BEIRUT -- Hizbullah is continuing to incur heavy human losses as a result of its intervention in Syria, even after the de facto victory of the Syrian regime.
Despite the halt in the fighting, the Iran-backed party continues to suffer casualties as its elements, military positions and smuggling convoys come under increasing pressure from the Syrian regime's 4th Division and other groups.
Though ostensibly allies, Hizbullah and the 4th Division, led by Bashar al-Assad's brother, Maher, are emerging as competitors and rivals over drug-smuggling operations and control in some areas.
To stem its losses, which include a loss of support and confidence from its Lebanese base, Hizbullah is considering repositioning its forces in Syria and returning to Lebanon, analysts told Al-Mashareq.
A number of the party's first-tier commanders have been killed in Syria.

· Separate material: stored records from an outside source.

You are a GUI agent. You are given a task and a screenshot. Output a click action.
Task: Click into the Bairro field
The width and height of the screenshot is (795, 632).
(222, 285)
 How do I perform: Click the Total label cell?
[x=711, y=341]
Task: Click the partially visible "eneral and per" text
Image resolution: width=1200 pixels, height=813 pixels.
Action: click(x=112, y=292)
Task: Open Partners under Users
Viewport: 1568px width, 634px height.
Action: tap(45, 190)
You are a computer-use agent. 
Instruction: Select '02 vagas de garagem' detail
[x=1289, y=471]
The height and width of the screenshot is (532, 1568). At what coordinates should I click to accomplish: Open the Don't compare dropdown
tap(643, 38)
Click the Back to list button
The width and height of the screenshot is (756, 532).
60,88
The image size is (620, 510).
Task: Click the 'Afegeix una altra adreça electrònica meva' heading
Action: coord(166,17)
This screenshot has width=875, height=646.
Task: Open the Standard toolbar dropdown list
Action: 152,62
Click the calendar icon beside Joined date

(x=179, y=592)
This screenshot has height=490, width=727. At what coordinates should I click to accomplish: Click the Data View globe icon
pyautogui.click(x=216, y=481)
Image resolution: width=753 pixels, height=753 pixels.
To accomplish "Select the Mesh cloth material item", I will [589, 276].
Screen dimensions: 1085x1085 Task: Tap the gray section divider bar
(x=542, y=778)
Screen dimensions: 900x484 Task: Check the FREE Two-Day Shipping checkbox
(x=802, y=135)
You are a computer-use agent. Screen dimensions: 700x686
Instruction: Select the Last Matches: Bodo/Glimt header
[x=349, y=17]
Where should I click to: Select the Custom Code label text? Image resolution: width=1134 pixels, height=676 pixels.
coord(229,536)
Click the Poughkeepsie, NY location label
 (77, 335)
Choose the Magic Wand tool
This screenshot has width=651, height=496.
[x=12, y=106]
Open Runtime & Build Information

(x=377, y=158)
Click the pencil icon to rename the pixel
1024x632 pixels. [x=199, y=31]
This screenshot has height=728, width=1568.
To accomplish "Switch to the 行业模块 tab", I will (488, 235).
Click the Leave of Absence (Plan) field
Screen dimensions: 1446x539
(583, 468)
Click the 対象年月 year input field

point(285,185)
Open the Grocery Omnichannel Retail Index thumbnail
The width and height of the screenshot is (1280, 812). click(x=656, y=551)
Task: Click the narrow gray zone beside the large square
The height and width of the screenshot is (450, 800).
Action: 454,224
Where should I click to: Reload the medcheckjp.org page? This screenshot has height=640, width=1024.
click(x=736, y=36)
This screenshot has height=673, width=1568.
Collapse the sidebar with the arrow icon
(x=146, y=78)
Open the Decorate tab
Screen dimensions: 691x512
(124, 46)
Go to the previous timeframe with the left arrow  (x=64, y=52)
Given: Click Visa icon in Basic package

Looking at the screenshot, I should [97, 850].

Unknown gunmen in October assassinated an element close to the party who worked for a drug-smuggling network in the Quneitra town of Khan Arnaba.
Hizbullah's losses are numerous, "yet despite that and despite the establishment of security in regime-controlled areas, the party and the Iranian militias are still present" in Syria, said Southerners for Freedom co-ordinator Hussein Ataya.
Distrust among 'friends'
The party is repositioning its forces in western Qalamoun and some areas of rural Damascus "following disputes, incidents and clashes with the 4th Division", Ataya told Al-Mashareq.
This is after the 4th Division issued an ultimatum to Hizbullah in July "restricting the freedom of movement of its members on both sides of the border", he said.
Starting in November, he said, this includes various restrictions on Hizbullah, such as a demand that it park its vehicles on the Lebanese side of the border and cross on foot to the Syrian side.
"Distrust arose between the two sides over the sharing of the proceeds of the smuggling of foodstuff and oil derivatives, and the manufacture and smuggling of drugs such as Captagon through illegal crossings controlled by Hizbullah."
Ataya noted that Hizbullah "has suffered heavy losses since it entered the Syrian war, with thousands of its elements killed".
"The human losses the party is incurring have become a real problem for it and its base, especially after the halt in the Syrian war, as Hizbullah continues to pay the price in human losses through the lives of its members," he said.
Ataya said Hizbullah repositioned its forces in some areas because of heavy losses it incurred when weapon convoys coming from Iran to the party's warehouses in Lebanon came under attack.
Most recently, Ataya said, air strikes targeted a convoy of tankers, damaging at least two of them and killing about 20 people.
Meanwhile, he said, "Hizbullah is being dealt heavy and painful blows across the entirety of Syria by the Syrian opposition, as well as blows from the 4th Division".
Base loses confidence
Hizbullah "has suffered massive losses in terms of human lives and military equipment since it entered the Syrian war", Lebanese Centre for Research and Consulting director Hassan Qutb told Al-Mashareq.
"It is currently coming under security pressures targeting its members, which is inflicting further losses on it, in addition to losing the confidence of its base", he said.
There has been an escalation in attacks against Hizbullah elements and allied Syrian militias, he added, "from Quneitra to the Qalamoun heights, through rural Homs and Hama to Deir Ezzor and Albu Kamal on the Iraqi-Syrian border".
He said the security situation in Syria prompted its base -- which previously has gone along with the party's recruitment of Shia youth to fight in Syria -- to question the reason for its continued fight in Syria.
People are asking "what objectives have been achieved and for whose benefit?" Qutb said.
They also are demanding answers about the party's future and its role in the Syrian arena "in view of the collapse of the Syrian economy and worsening living conditions in Syria and Lebanon", he said.
One of Hizbullah's biggest losses has been the repudiation of its base, he noted, as the party devolved from being a hotbed of "resistance" into being a group that produces and exports illicit drugs such as Captagon.
There has been an uptick in reports about drug factories in the northern Bekaa Valley, with the Lebanese army pursuing and clashing with smugglers and drug dealers on an almost daily basis.
No gains for Hizbullah
Hizbullah "will eventually return to Lebanon, without having been able to achieve the objective for which it took part in the fighting in Syria", political writer Tony Boulos said.
The party has failed to bring about demographic change to expand its base of support from Lebanon's Bekaa Valley into Syrian territory, he said.
Instead, it has turned Qalamoun and al-Qusayr, where it expelled the original inhabitants, into drug plantations and hubs for the export of Captagon, he said.
After sacrificing the lives of fighters in its ranks under the false pretense that it was "protecting the holy Shia shrines", it today "stands embarrassed before its base and its ideology", he said.
Hizbullah's losses in Syria amount to more than 2,000 dead, wounded and disabled, Boulos said, which has left it having to fulfil its obligation toward their families.
Meanwhile, the damage it inflicted on the Syrian people is now blowing back on Lebanon, he said, and "the Syrians' wounds will take a long time to heal as a result of what Hizbullah has done to them".